> _DOCUMENT PASSAGE_
But there’s more. MIT researchers just developed something called path attention that makes positional information adaptive. Instead of treating word positions as fixed distances, it treats the path between words like a journey where each step influences the next. It’s the difference between measuring distance on a map versus walking the route and experiencing the terrain. We’re moving from AI that mimics intelligence to AI that might possess it.

The High Cost of Thinking

Let’s talk about the money. Because let’s be honest, that’s what really drives change. These new AI reasoning models are expensive. And I don’t mean a little expensive. We’re talking anywhere from a few cents to several dollars per single task.

When they tested one of OpenAI’s top models on a benchmark for general intelligence, it cost about $200 per task. That’s not a typo. $200 to get one answer.

But here’s why people are even considering it: the accuracy goes through the roof. You can hire someone for $10 who gets it wrong half the time, or you can pay $50 for someone who nails it 95% of the time. When the stakes are high, like a medical diagnosis or a complex legal case, that accuracy is everything. And things are getting more efficient fast. Some models are hitting a sweet spot, giving you decent accuracy for just a few cents. Plus, big companies could save tens of billions a year just by switching to smarter open-source models instead of always using the priciest option.

A Dose of Reality

Okay, so before you run off thinking we’ve cracked the code on AI, let me hit you with a reality check.

They still fail, and they fail hard. On a new benchmark that tests for genuine reasoning ability, the best models are scoring around 8% accuracy. Eight percent. Humans get it right almost every time. As one researcher put it, “we still need new ideas for AGI.”
They are slow. So slow that some tasks just time out. You can’t just plug one of these into your app and call it a day. You have to redesign the entire product around its pace. It’s gotten so confusing for users that OpenAI is planning to merge these specialized systems back into their main models.
We’ve hit a wall. For years, the strategy was simple: just make the AI bigger. More data, more power. But at the big NeurIPS conference, the experts are all saying the same thing. That’s not working anymore. The hype is cooling down. We need a fundamentally new approach.

The Future is a Hybrid

So where does that leave us? This is where it gets exciting. The most promising work is happening where two fields are colliding: deep learning and program synthesis.

(Dataset entries)
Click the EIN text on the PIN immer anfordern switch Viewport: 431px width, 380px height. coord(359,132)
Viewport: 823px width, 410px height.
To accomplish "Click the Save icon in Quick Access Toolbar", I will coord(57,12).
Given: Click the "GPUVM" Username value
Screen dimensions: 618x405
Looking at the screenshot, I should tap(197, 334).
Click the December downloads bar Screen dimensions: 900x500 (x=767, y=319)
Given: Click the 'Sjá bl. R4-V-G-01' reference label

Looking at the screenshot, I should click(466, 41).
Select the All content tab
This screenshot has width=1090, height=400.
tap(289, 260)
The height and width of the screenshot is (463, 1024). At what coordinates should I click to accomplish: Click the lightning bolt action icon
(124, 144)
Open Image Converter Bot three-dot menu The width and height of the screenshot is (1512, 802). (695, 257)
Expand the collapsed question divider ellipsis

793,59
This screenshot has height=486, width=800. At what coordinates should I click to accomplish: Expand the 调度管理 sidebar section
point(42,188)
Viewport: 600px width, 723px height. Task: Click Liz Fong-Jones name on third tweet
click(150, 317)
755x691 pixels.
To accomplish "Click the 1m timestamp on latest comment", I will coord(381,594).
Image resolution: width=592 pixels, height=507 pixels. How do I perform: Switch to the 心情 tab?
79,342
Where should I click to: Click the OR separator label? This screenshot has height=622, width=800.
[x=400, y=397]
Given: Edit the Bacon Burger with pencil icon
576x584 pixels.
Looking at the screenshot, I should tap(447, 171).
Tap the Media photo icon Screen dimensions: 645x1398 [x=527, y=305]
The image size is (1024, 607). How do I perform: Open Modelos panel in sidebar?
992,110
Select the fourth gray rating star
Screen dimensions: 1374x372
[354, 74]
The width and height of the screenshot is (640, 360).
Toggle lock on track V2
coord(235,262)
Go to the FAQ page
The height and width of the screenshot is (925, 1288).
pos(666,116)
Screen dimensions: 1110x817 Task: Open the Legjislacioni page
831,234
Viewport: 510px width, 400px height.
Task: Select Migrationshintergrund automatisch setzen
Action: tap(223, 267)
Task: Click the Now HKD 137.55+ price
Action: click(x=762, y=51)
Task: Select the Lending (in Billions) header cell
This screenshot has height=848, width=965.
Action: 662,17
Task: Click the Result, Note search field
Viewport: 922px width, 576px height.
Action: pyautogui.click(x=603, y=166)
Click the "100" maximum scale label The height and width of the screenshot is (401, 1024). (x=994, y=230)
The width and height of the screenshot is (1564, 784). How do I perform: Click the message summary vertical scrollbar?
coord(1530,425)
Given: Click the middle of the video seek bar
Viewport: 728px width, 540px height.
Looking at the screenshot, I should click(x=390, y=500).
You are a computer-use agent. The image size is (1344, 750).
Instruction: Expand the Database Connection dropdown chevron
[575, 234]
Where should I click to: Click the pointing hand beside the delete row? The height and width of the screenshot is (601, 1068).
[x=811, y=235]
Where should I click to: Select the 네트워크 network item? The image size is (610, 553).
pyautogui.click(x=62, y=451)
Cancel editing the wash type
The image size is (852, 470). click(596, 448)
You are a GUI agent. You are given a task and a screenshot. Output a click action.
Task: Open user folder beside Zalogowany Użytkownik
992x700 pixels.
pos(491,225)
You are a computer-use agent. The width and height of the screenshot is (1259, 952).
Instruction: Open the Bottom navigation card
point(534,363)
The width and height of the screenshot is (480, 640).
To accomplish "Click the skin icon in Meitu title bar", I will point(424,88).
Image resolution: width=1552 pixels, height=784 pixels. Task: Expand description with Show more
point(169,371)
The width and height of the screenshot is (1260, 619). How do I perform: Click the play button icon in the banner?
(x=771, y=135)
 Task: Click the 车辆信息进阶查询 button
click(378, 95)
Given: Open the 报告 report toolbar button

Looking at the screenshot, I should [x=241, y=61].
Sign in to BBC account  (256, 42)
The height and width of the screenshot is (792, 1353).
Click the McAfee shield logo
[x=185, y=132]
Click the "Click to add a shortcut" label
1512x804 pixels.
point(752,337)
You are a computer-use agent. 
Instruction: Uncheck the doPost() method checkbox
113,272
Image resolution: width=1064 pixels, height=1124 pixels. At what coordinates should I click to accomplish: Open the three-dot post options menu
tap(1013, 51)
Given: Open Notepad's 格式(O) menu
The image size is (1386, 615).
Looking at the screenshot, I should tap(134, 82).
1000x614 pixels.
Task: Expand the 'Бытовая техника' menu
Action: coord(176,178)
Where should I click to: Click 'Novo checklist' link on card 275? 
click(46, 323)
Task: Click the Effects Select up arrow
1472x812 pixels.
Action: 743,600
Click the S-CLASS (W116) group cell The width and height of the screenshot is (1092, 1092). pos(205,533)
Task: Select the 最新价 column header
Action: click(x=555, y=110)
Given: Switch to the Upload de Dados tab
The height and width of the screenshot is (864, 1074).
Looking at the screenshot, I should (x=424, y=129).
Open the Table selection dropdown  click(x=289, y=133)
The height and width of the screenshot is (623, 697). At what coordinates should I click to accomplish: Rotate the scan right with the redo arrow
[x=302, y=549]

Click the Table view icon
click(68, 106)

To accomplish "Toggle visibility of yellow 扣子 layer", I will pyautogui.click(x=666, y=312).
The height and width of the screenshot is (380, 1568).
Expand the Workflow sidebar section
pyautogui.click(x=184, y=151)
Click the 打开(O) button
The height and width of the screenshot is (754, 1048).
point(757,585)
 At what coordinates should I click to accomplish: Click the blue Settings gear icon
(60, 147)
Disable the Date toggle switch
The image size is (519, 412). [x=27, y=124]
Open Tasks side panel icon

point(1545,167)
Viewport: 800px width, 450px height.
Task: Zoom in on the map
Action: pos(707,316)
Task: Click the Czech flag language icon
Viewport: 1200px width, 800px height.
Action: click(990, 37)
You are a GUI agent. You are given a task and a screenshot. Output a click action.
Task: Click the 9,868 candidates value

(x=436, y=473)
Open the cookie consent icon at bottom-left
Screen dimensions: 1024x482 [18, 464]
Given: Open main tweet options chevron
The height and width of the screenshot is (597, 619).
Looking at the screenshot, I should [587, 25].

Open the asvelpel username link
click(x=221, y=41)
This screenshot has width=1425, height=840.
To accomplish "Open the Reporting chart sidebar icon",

> _ACTION ITEM_
Can you carry the article on AI reasoning models forward from its last sentence? The records can be ignored.

> _RESPONSE BOX_
Think of it like this. Deep learning is the gut instinct, the pattern recognition. Program synthesis is the cold, hard logic. You combine the two, and you might get something that actually thinks.

We’re also seeing some truly wild ideas, like hybrid quantum-classical models. Researchers just built an AI that uses actual quantum circuits, swapping out 10% of its brain for 10 quantum bits with zero loss in quality. IBM is already seeing a 34% jump in accuracy on some tasks with their quantum processors.

And then there’s the hardware race. China built a server the size of a mini-fridge that uses 90% less power while processing half a million tokens a second. New chips are coming out that are one and a half times faster than the best on the market, using a quarter of the power.

From Prediction to Understanding

Here’s what’s really happening underneath all this. We are moving from an era of AI that predicts to an era of AI that understands. Your typical AI today is just predicting the next word in a sentence. These new systems are trying to predict the next concept, the next logical step. That is a completely different game.

So, are these new AIs better than what we have now? Yes and no. For the really tough stuff—math, science, deep analysis—they are already in a different league. But for quick, cheap, everyday questions, the old models are still king.

We’re not replacing one with the other. We’re adding a powerful, specialized new tool to the toolbox. The real question isn’t which AI is better. It’s what becomes possible now that we have both. And I think we are just about to find out.